Flexibility. Your child can withdraw their contributions (not earnings) at any time, for any reason, with no penalty and no tax. This makes a Roth IRA a dual-purpose account — it's retirement savings that can also serve as emergency money.


The compounding advantage. A single $7,000 contribution at age 14, growing at 8% annually, could reach roughly $348,000 by age 65. All tax-free.


Income limits for parents. If you're considering a Roth for yourself, note that direct contributions phase out at $150,000–$165,000 MAGI for single filers and $236,000–$246,000 for joint filers in 2025. Your child, however, will almost certainly be well below these limits.

 

Which Account Wins? It Depends on Your Goal

If your goal is college savings and you live in Indiana: The 529 is the clear winner. The $1,500 annual Indiana tax credit is a guaranteed 20% return on $7,500 — no other account offers anything close. Plus the growth is tax-free for education, and leftover funds can potentially roll to a Roth IRA after 15 years (though Indiana will require recapture of previously claimed credits on any rollover amount). For Indiana families, this should be the first account you fund.


If your goal is general wealth-building for a newborn (born 2025–2028): Open both a Trump Account and a 529. The Trump Account gives you a free $1,000 from the government and tax-deferred growth in index funds. The 529 gives you the Indiana tax credit plus tax-free growth for education. Together, they cover both education and non-education needs.

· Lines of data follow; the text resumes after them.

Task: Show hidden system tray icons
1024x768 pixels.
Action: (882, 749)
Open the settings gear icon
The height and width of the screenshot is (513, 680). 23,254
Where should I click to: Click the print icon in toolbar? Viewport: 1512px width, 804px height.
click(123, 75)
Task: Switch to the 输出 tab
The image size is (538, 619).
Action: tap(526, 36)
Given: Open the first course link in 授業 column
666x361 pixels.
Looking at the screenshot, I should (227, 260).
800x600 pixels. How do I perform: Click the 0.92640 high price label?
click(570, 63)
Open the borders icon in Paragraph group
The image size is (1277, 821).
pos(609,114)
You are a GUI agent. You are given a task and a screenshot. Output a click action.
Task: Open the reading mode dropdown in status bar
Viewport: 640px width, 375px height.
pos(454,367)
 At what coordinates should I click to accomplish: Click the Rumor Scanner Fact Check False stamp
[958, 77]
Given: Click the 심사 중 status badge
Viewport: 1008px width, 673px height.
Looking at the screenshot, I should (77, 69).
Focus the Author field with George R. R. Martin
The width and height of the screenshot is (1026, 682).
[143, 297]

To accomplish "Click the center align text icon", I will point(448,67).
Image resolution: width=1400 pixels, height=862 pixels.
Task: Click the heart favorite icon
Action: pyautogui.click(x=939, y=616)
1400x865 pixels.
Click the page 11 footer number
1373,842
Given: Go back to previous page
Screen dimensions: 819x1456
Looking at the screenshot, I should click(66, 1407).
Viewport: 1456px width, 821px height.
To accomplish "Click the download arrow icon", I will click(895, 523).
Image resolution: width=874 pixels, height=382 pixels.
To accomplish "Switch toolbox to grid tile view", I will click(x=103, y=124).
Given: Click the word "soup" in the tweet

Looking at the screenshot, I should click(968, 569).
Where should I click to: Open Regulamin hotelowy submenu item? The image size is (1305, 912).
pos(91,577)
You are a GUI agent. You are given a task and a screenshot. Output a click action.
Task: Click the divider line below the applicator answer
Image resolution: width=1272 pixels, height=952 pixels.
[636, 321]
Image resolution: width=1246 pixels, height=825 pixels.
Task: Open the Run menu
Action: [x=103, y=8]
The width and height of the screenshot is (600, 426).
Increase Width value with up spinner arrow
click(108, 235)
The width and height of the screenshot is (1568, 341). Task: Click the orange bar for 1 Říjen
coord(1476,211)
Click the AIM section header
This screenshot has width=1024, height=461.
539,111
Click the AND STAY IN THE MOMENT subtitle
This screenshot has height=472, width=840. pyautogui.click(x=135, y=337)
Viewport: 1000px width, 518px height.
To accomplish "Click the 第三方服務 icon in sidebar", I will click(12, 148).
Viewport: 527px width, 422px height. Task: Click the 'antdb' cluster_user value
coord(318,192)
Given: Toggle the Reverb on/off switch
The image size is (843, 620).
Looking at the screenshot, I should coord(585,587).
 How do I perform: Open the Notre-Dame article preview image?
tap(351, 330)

If your goal is tax-free retirement savings for a working teenager: The Roth IRA is unmatched. No other account offers completely tax-free growth and withdrawals. If your child works in your business or has a summer job, fund the Roth first — the earlier the contribution, the more decades of tax-free compounding you capture.


If you can only pick one account and your child was born 2025–2028: Start with the Trump Account — the $1,000 government deposit is free money. Then layer in additional accounts as your budget allows.



The Full Playbook: Birth to Age 31

An Indiana family that follows this playbook from birth could turn $181,882 in after-tax contributions into $674,799 of tax-free wealth by age 31 — a 3.7x return before the Roth even hits its peak compounding years. Here's how the three accounts work together over time.


Trump Accounts officially open July 4–5, 2026 — but you don't have to wait to get started. Open an Indiana529 today to start the 15-year Roth rollover clock, and contact us when the IRS releases the Trump Account forms so we can walk you through the election.

 

A Practical Example for an Indiana Family

The Millers live in Westfield. They had a baby in 2025 and also have a 16-year-old who works part-time in their small business.


For the newborn: They elect a Trump Account to claim the $1,000 government deposit. They contribute $5,000/year to the Trump Account and $7,500/year to an Indiana CollegeChoice 529 (getting $1,500 back in Indiana tax credits). Total annual cost: $11,000 after the tax credit. The child has two accounts growing simultaneously — one for education (tax-free), one for general wealth (tax-deferred).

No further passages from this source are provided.